Case ID: misc_196/html/0409-01.html
Source: Caselaw Access Project
Author: {"author": "Hofstadter, J.", "license": "Public Domain", "url": "https://static.case.law/"}
Date Created: 2024-08-24T03:29:51.129683

Walter A. Rosner, Plaintiff, v. Globe Valve Corp., Defendant.
    Supreme Court, Special Term, New York County,
    October 13, 1949.
    
      David Saar for plaintiff. , .
    
      Sidney Kramer for defendant.
   Hofstadter, J.

Motion for judgment on the pleadings sustaining the defenses of the Statute of Limitations as to the first and second counterclaims is denied, without prejudice to renewal in the event that the defendant hereafter is ordered to plead to the defenses and so pleads. The counterclaims are for slander spoken in June, 1947; the counterclaims were first- asserted on July 26, 1948, more than a year later, and hence the plaintiff in his reply pleaded the bar of the one-year Statute of Limitations (Civ. Prac, Act, § 51).
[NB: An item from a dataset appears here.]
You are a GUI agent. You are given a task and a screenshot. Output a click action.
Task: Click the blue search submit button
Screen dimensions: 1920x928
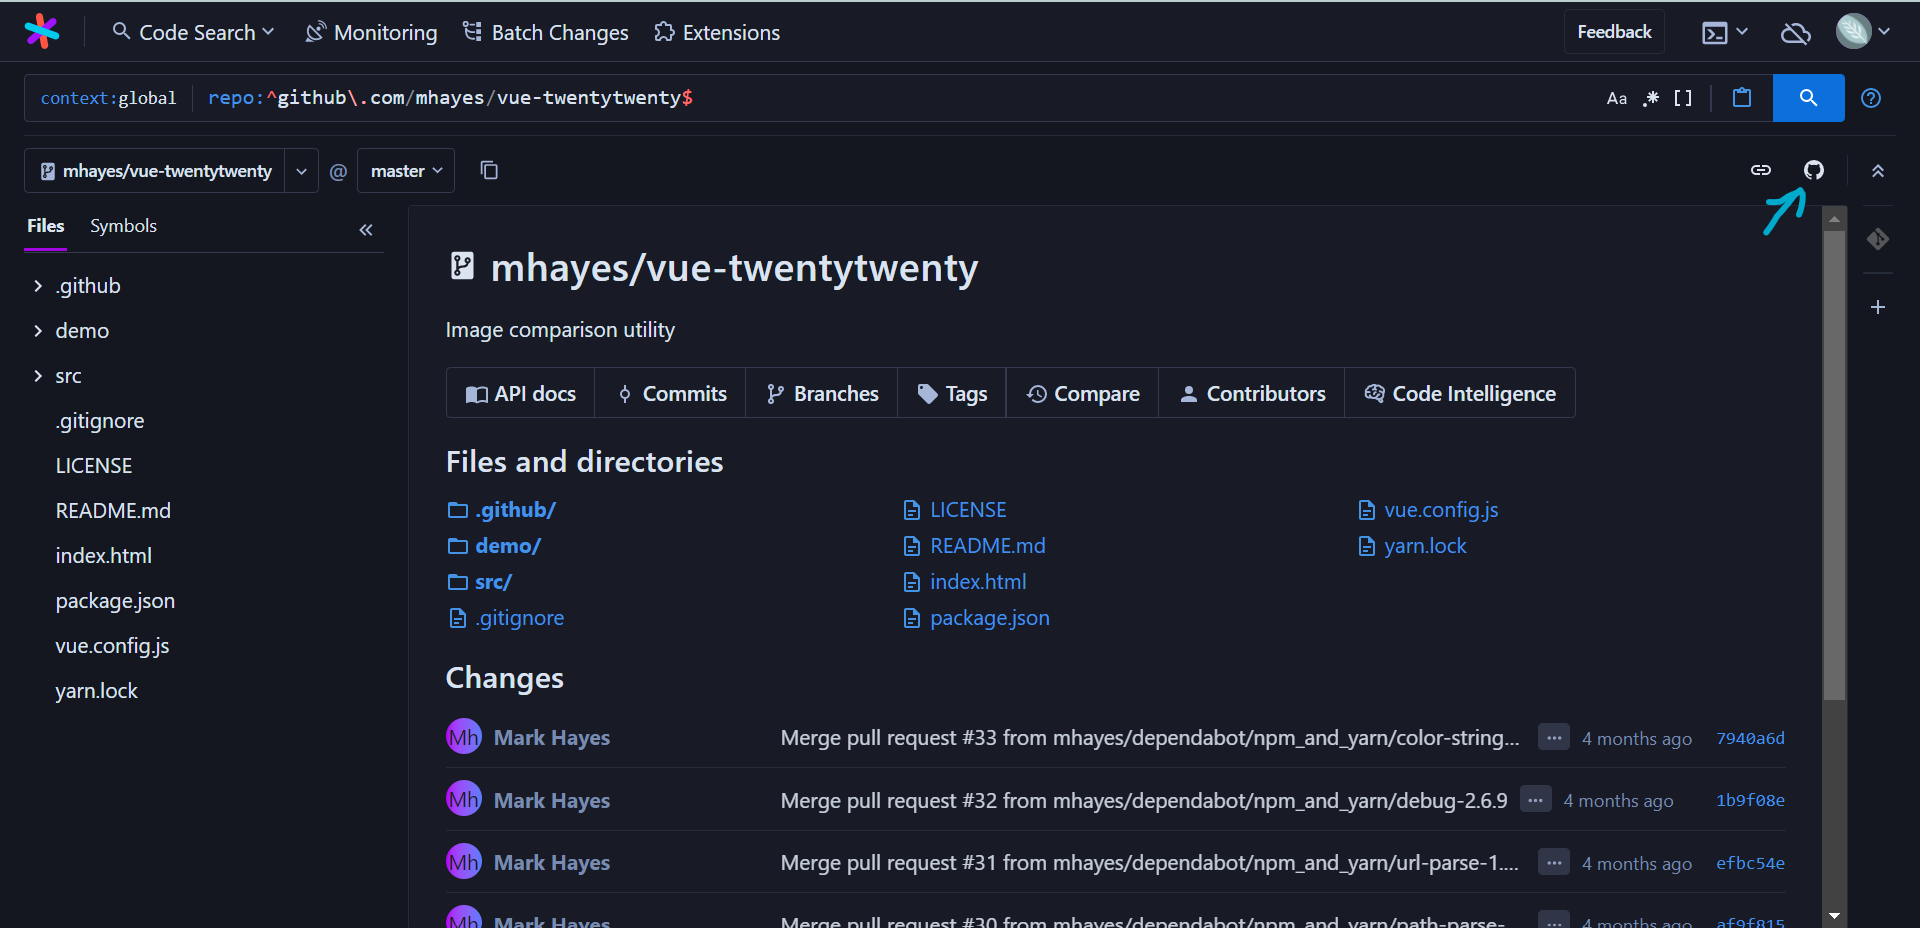pyautogui.click(x=1808, y=98)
The plaintiff has moved for judgment on the pleadings on the defenses so interposed by him. Section 243 of the Civil Practice Act provides that£ 1 * * * An allegation of new matter in the answer to which a reply is not required, or of new matter in a reply is to be deemed controverted by the adverse party, by traverse or avoidance, as the case requires.” The defendant is thus still free, as the pleadings now stand, to establish that the counterclaims have not been outlawed. The motion for judgment on the pleadings must, therefore, be denied (see 3 Carmody on New York Pleading and Practice, § 1066, p. 2343).